Textauszug:
▬▬▬▬▬▬

Aumühle/Wohltorf. Flynex will die Forstwirtschaft revolutionieren. Künstliche Intelligenz stellt Sturmschäden oder Befall von Schädlingen fest.

Der schwarze Punkt, der über dem Gehölz im Sachsenwald umher surrt, wird plötzlich größer und nähert sich mit unerwarteter Geschwindigkeit dem Feld am Börnsener Weg, punktgenau landet die Drohne auf einer kreisförmigen, orangefarbenen Matte. Außer sie zu überwachen hat Pilot Christian Georgi nicht viel zu tun. Denn die Route des 25.000 Euro teuren Gerätes hatte sein Chef Andreas Dunsch bereits vor dem Start programmiert.

Die Drohne fliegt vollautomatisch: Mit Start und Landeanflug ist sie acht Minuten in 75 Meter Höhe unterwegs, überfliegt dabei zwei Hektar Wald mit eine Geschwindigkeit von fünf Metern pro Sekunde und macht insgesamt 166 Fotos von der Landschaft unter sich. Möglichen Hindernissen würde sie eigenständig ausweichen oder in der Luft stehenbleiben.

Forstwirtschaft: Software plant den Drohnenflug und die Analyse-Ziele

Dank Echtzeitkinematik (Real Time Kinematic, RTK) – ein Verfahren zur präzisen Bestimmung von Positionskoordinaten mithilfe der Satellitennavigation – fliegt sie auf 1,5 Zentimeter genau. Andere Drohnen fliegen mit einer Genauigkeit von 1,5 Metern. Doch dieses technische Wunderwerk ist an diesem Mittwoch in Wohltorf noch nicht einmal das Besondere in der Forstwirtschaft. Es ist vielmehr die Software, die dahintersteckt und deren Möglichkeiten die Firma Flynex mit Sitz in Hamburg, Leipzig und San Francisco gerade am Beispiel des Sachsenwaldes zeigt.

▬▬▬▬▬▬

Bereitgestelltes Material:
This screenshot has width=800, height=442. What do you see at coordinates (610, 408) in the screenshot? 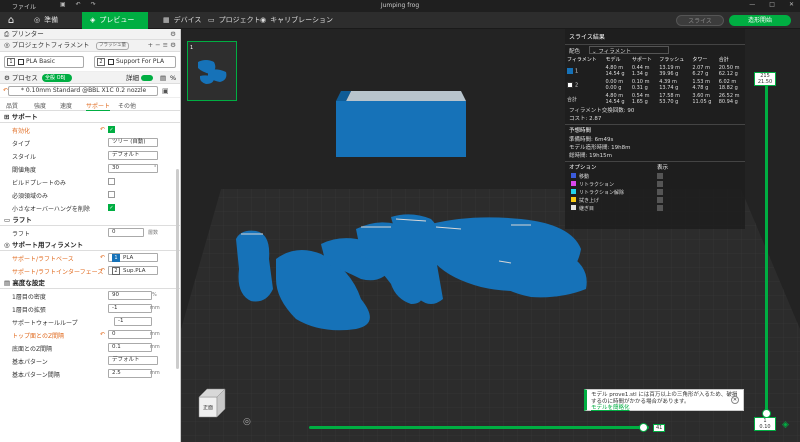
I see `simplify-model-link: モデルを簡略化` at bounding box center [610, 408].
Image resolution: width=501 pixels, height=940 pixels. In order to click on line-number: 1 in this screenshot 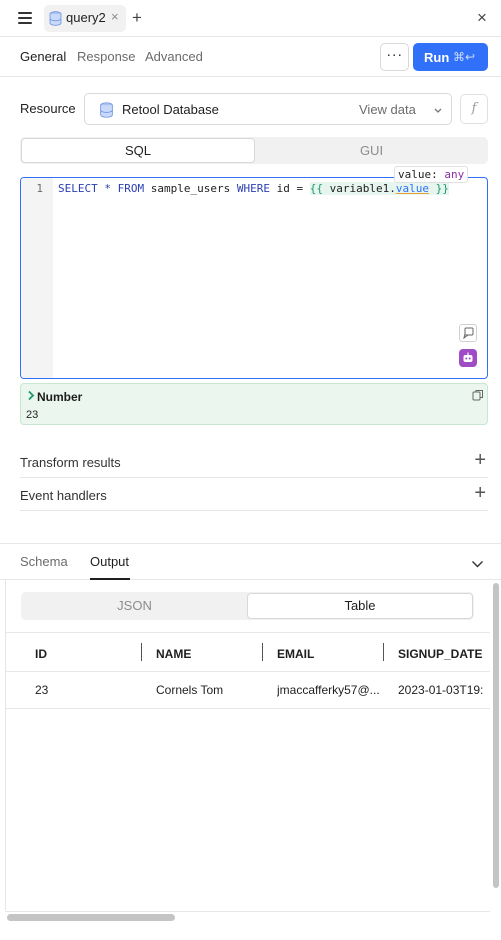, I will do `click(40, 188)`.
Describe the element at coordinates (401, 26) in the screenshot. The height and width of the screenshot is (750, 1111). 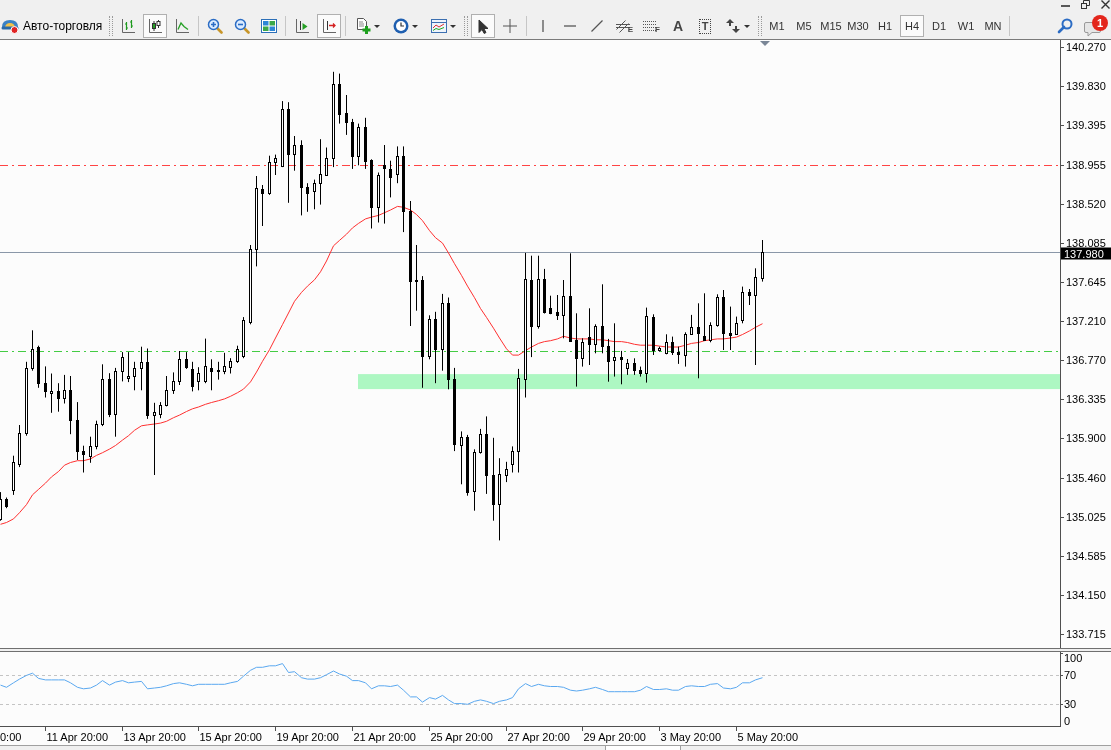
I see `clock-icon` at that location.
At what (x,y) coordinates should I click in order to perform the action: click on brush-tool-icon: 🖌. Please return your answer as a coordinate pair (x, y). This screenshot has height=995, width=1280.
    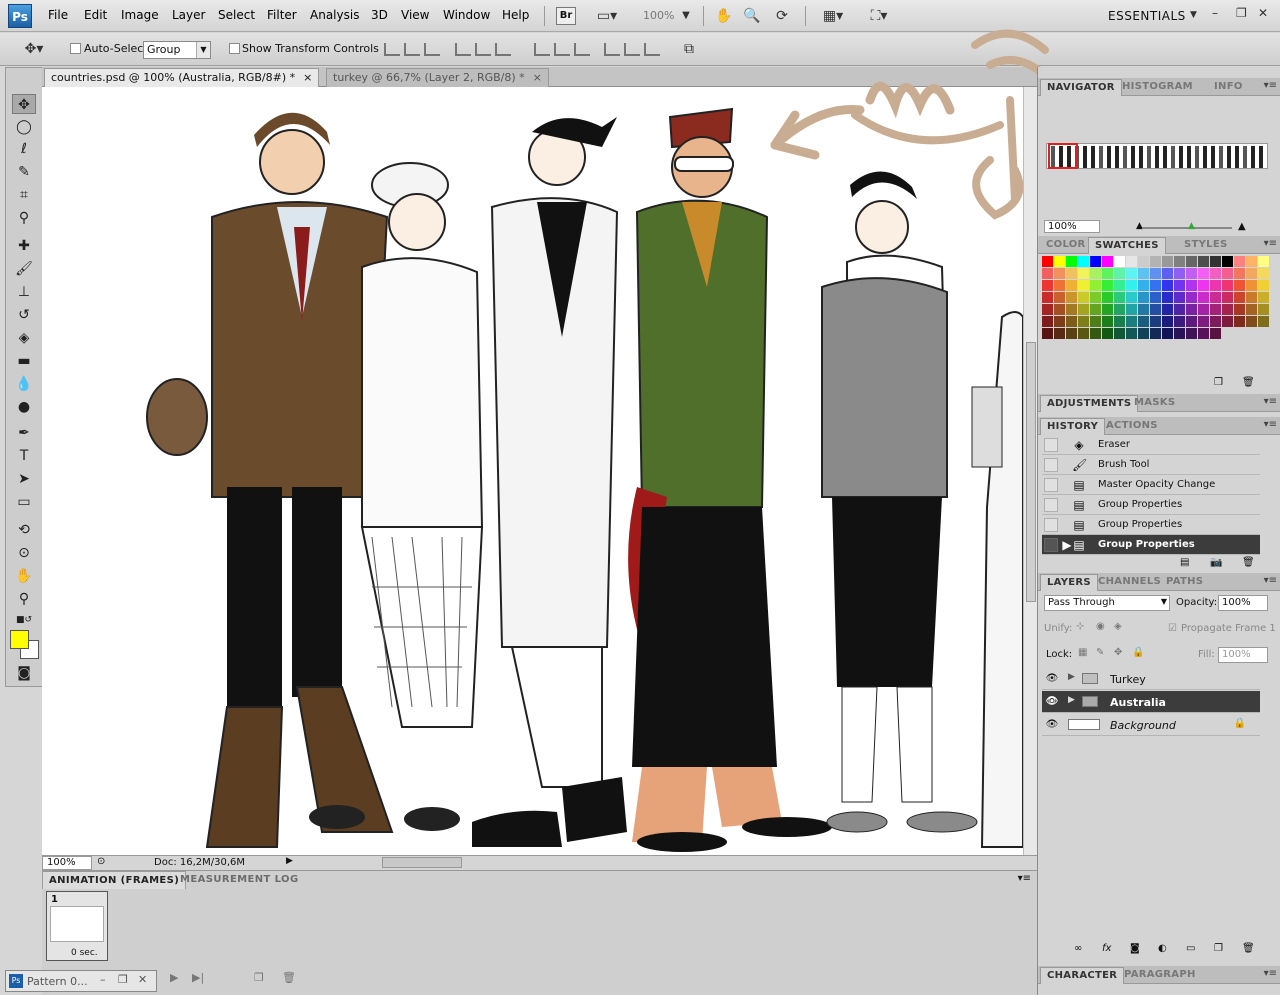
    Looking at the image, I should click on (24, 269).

▬▬▬▬▬▬

Aufgabenstellung: Wie viele Fotos macht die Drohne laut dem Textauszug während ihres Flugs? Stütze dich ausschließlich auf den Textauszug.

Schriftliche Antwort: Insgesamt 166 Fotos.